Despite these similarities, registration and memory share few differences between them. The basic difference between registration and memory is that the registry it contains the data that the CPU is currently processing, while the memory It contains the instructions and data of the program that the program requires for its execution.
We will discuss some more differences between registration and memory with the help of the comparison chart shown below.
|BASIC||The records contain the operands or instructions that the CPU is currently processing.||The memory contains the instructions and data required by the program currently running on the CPU.|
|Capacity||The register saves the small amount of data from around 32 bits to 64 bits.||The computer memory can range from a few GB to TB.|
|Access||The CPU can operate in the register contents at the speed of more than one operation in a clock cycle.||The CPU accesses the memory at a slower rate than the registry.|
|Type||Accumulator register, program counter, instruction register, address register, etc.||RAM.|
Records are the data retention elements smaller what are integrated into The processor itself. Logs are the memory locations that the processor can access directly . The records contain the instruction or operands currently accessed by the CPU.
Logs are the accessible storage items of high speed . The processor accesses the records within a CPU clock cycle . In fact, the processor can decode the instructions and perform operations on the contents of the registry at the speed of more than one operation per CPU clock cycle. Then we can say that the processor can access the records faster than the main memory.
The register is measured in bits, as a processor can have 16-bit, 32-bit or 64-bit registers. The number of register bits specifies the speed and power of the CPU. For example, a CPU that has a 32-bit register can access 32-bit instructions at the same time.
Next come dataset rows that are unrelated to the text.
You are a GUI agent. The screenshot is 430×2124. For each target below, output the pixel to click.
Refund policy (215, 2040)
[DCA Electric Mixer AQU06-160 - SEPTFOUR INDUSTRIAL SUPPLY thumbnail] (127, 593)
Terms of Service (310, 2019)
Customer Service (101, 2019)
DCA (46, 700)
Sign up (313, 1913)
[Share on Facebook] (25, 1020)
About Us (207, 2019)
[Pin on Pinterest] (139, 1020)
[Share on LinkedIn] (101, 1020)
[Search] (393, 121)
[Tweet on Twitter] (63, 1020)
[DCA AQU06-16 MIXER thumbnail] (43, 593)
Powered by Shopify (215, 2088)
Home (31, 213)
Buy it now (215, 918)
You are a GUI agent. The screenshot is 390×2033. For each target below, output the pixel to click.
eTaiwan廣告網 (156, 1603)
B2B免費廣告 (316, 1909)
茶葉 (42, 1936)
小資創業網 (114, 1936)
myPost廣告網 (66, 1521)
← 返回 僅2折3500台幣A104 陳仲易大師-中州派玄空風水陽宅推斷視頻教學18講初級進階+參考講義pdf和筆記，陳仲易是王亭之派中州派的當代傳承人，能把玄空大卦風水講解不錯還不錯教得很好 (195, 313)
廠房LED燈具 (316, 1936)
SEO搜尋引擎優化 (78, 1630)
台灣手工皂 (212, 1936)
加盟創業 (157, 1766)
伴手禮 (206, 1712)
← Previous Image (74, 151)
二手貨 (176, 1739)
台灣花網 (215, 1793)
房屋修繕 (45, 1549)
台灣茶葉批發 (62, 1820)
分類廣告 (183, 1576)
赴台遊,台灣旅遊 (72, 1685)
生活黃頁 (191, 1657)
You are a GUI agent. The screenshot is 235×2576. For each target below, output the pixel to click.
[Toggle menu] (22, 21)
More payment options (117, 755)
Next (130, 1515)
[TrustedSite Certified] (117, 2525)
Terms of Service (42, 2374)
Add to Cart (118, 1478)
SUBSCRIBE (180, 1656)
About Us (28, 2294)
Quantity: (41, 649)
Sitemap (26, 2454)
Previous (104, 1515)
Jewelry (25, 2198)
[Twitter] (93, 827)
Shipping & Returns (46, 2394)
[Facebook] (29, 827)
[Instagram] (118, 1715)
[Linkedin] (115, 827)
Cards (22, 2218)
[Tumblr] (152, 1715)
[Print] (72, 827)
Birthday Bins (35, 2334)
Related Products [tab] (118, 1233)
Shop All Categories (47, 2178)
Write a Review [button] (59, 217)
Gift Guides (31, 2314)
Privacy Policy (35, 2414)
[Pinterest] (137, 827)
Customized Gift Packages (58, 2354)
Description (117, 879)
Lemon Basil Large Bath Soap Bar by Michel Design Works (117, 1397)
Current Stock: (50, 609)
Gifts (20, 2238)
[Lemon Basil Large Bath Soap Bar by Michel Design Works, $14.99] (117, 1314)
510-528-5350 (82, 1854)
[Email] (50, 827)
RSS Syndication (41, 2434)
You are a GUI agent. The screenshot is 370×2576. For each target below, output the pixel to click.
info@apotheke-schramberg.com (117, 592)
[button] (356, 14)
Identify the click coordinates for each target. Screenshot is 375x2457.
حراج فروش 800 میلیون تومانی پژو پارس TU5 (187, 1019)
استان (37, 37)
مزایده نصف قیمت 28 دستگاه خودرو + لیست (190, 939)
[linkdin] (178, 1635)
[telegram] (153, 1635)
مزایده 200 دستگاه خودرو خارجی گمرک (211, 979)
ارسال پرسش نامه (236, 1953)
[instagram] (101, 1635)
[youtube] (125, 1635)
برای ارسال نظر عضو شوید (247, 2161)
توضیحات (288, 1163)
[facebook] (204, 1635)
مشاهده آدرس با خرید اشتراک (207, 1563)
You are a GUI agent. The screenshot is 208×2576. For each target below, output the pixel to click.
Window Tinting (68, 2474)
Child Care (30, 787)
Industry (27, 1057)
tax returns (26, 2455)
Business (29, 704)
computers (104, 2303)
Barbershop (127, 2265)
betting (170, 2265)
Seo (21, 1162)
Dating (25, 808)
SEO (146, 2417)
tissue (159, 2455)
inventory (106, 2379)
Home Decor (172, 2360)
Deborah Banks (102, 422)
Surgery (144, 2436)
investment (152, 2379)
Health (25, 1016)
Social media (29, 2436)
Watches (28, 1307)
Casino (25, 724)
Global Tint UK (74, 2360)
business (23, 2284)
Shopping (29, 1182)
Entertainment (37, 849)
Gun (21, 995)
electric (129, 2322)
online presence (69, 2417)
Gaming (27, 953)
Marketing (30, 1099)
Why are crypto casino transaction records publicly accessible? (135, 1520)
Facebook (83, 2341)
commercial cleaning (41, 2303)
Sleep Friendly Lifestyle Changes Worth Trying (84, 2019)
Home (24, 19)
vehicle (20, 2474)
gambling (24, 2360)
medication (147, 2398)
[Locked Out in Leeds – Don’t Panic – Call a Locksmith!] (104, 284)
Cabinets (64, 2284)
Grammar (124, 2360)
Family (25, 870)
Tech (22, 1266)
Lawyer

The CPU that has a 64-bit register can execute 64-bit instructions. Therefore, more the number of register bits ms is the speed and power of the CPU.
The computer records are classified as follows:
DR: Data register it is a 16-bit register that contains the operands The processor must operate.
AR: Address Register it is a 12-bit register that contains the address of a memory location .
AC: The accumulator It is also a 16-bit register that contains the calculated result by the processor.
IR: the instruction record it is a 16-bit register that contains the instruction code which must currently run.
PC: Program Counter it is a 12-bit register that contains the direction of instruction It must be executed by the processor.
TR: Temporary registration it is a 16-bit register that contains the temporary intermediate result Calculated by the processor.
INPR: Check-in it is an 8-bit register that contains the input character received from a input device and handed it to accumulator .
OUTR: check out it is an 8-bit register that contains the exit character received from accumulator and delivers it to output device .
Memory is a hardware device used to store computer programs, instructions and data. The memory that is internal to the processor is a primary memory (RAM), and the memory that is external to the processor is a secondary memory (hard disk) . Memory can also be classified based on volatile memory Y not volatile .
Basically, the memory of the computer se refers to the primary memory of the computer while the secondary memory it's called storage of the computer. Primary memory is the memory that the processor can access directly because there is no delay in access to the data and, therefore, the processor calculates faster.
The primary memory or RAM is a memory volatile, which means that the data in the primary memory exists when the systems are turned on and the data disappears when the system is turned off. The main memory contains the data required by the program currently running on the CPU. If the data required by the processor is not in the primary memory, then the data is transferred from the secondary storage to the primary memory, and then the processor searches for it.
Once guard the data on the computer is transferred to secondary storage until it remains in primary memory. Today, primary memory or RAM may vary from 1 GB to 16 GB . On the other hand, the current secondary storage varies from some Giga Bytes (GB) to TeraBytes (TB) .
Key differences between registration and memory
- The main difference between the registry and the memory is that the registry contains the data that the CPU is currently processing, while memory contains the data that will be required for processing .
- Registration ranges range from the registration of 32 bits up to 64 bit register, while the memory capacity varies from some GB to some TB .
- The processor accesses the records faster than memory
- Computer records are the record of the accumulator, program counter, instruction register, address register, etc. On the other hand, memory refers to the main memory of the computer that is RAM.
Normally, the record is at the top of the memory hierarchy. It is the smallest and fastest accessible storage item. On the other hand, the memory generally known as the main memory that is larger than the registry and its access to the CPU is slower than the registry, but is accessed faster than the secondary storage.